Aber nun droht starke Konkurrenz im deutschen Team, denn auch der Doppelolympiasieger von Hongkong Hinrich Romeike macht sich Hoffnungen auf einen Startplatz. Seit drei Jahren wartet er schon, seit drei Jahren hofft er – bisher vergebens. Nun soll sein Pferd Marius im Olympia-Jahr wieder fit werden und den Vielseitigkeitsreiter zu weiteren Medaillen tragen.
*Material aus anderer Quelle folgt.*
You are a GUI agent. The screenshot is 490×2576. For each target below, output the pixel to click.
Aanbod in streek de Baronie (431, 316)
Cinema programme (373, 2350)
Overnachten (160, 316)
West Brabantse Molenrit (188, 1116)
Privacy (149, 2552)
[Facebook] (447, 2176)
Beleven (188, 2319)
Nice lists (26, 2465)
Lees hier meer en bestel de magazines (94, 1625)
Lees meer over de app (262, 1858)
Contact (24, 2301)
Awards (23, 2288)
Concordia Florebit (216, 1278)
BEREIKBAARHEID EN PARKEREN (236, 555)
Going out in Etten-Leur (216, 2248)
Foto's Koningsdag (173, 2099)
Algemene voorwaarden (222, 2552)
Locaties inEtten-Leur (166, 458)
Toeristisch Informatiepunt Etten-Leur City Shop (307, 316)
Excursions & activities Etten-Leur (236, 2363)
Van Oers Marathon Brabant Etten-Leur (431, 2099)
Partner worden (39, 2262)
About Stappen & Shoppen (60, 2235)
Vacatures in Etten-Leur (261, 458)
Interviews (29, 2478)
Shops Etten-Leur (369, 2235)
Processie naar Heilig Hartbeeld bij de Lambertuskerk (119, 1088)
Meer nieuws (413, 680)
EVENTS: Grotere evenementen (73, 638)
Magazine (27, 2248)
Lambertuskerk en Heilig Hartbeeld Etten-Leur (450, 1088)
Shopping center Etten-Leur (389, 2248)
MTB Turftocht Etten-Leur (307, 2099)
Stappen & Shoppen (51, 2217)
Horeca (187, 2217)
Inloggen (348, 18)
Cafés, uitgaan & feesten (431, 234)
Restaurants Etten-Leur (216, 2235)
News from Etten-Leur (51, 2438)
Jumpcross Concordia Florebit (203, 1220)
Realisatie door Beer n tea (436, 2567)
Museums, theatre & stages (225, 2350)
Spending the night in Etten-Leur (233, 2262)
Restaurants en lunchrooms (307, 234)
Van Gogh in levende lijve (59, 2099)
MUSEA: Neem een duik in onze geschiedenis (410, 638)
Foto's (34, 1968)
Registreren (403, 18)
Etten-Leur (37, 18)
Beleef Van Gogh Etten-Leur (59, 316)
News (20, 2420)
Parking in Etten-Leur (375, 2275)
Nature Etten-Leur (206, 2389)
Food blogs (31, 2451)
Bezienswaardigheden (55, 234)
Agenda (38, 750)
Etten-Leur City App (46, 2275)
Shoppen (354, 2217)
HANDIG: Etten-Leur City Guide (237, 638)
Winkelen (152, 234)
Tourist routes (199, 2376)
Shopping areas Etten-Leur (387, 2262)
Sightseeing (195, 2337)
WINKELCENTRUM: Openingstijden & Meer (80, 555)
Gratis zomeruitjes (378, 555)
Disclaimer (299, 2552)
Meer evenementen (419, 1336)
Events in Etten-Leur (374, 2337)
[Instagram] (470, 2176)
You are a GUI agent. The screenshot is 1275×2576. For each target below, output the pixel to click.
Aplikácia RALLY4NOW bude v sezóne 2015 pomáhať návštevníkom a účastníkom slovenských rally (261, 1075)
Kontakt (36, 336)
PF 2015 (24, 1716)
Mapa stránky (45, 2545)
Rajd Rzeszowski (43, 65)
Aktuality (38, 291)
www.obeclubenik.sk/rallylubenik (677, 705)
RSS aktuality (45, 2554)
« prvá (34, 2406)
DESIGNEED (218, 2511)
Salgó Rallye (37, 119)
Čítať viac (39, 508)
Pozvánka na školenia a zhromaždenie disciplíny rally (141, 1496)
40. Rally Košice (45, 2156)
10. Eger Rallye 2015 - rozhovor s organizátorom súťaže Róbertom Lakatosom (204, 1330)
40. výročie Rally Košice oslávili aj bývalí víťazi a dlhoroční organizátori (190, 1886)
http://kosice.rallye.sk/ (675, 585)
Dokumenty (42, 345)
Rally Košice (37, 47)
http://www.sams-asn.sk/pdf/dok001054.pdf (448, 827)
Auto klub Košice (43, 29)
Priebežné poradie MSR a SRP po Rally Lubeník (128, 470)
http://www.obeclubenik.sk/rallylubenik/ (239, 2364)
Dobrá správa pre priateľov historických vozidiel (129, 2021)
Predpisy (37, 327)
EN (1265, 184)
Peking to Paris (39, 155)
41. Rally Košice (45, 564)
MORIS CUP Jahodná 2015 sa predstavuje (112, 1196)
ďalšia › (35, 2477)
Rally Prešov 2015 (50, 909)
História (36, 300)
„Es geht nur, wenn er top-gesund ist“, sagte er über seinen Schimmel. „Wenn es nicht geht, ist es auch nicht schlimm.“ Hinter Romeike liegt eine lange Leidenszeit. Zwei Europameisterschaften und die WM 2010 musste er sausen lassen, weil Marius verletzt war. „Das tut saumäßig weh“, sagte der 48-Jährige.

Die Konkurrenz in der eigenen Mannschaft ist groß, das sieht auch Bundestrainer Hans Melzer so. Der hat derzeit genügend Spitzenathleten, allen voran Weltmeister Michael Jung und die anderen Mitglieder des EM-Teams, das in Luhmühlen im vergangenen Jahr Gold und alle Einzelmedaillen gewann. Zumindest macht dem Coach das Alter von Marius wenig Sorgen. „Es gibt genügend Beispiele, dass Pferde auch mit 18 bei Championaten noch fit sind und auch erfolgreich“, sagte der Bundestrainer.

„Mein Pferd ist schon alt, aber er trainiert gut“, sagte Romeike über den 18-jährigen Schimmel, mit dem er 2006 auch Mannschafts-Weltmeister wurde. Aber: Die Zeit wird knapp für das Pferd. Das weiß der Zahnarzt aus Nübbel bei Rendsburg: „Im Alter kriegt man ja seine Zipperlein.“

In dieser Woche hat Romeike mit Bundestrainer Hans Melzer über die kommende Saison gesprochen, aber „ich habe den Plan noch nicht genau im Kopf“. Im Frühjahr will der Reiter aus Schleswig-Holstein in Luhmühlen oder in Hannover bei einer Prüfung den Neuanfang starten.

Und wenn es nichts wird mit dem Comeback und dem Start in London? „Ich habe mehrere Lebensmittelpunkte und überhaupt kein Problem, wenn es nicht mehr klappt“, versicherte Romeike.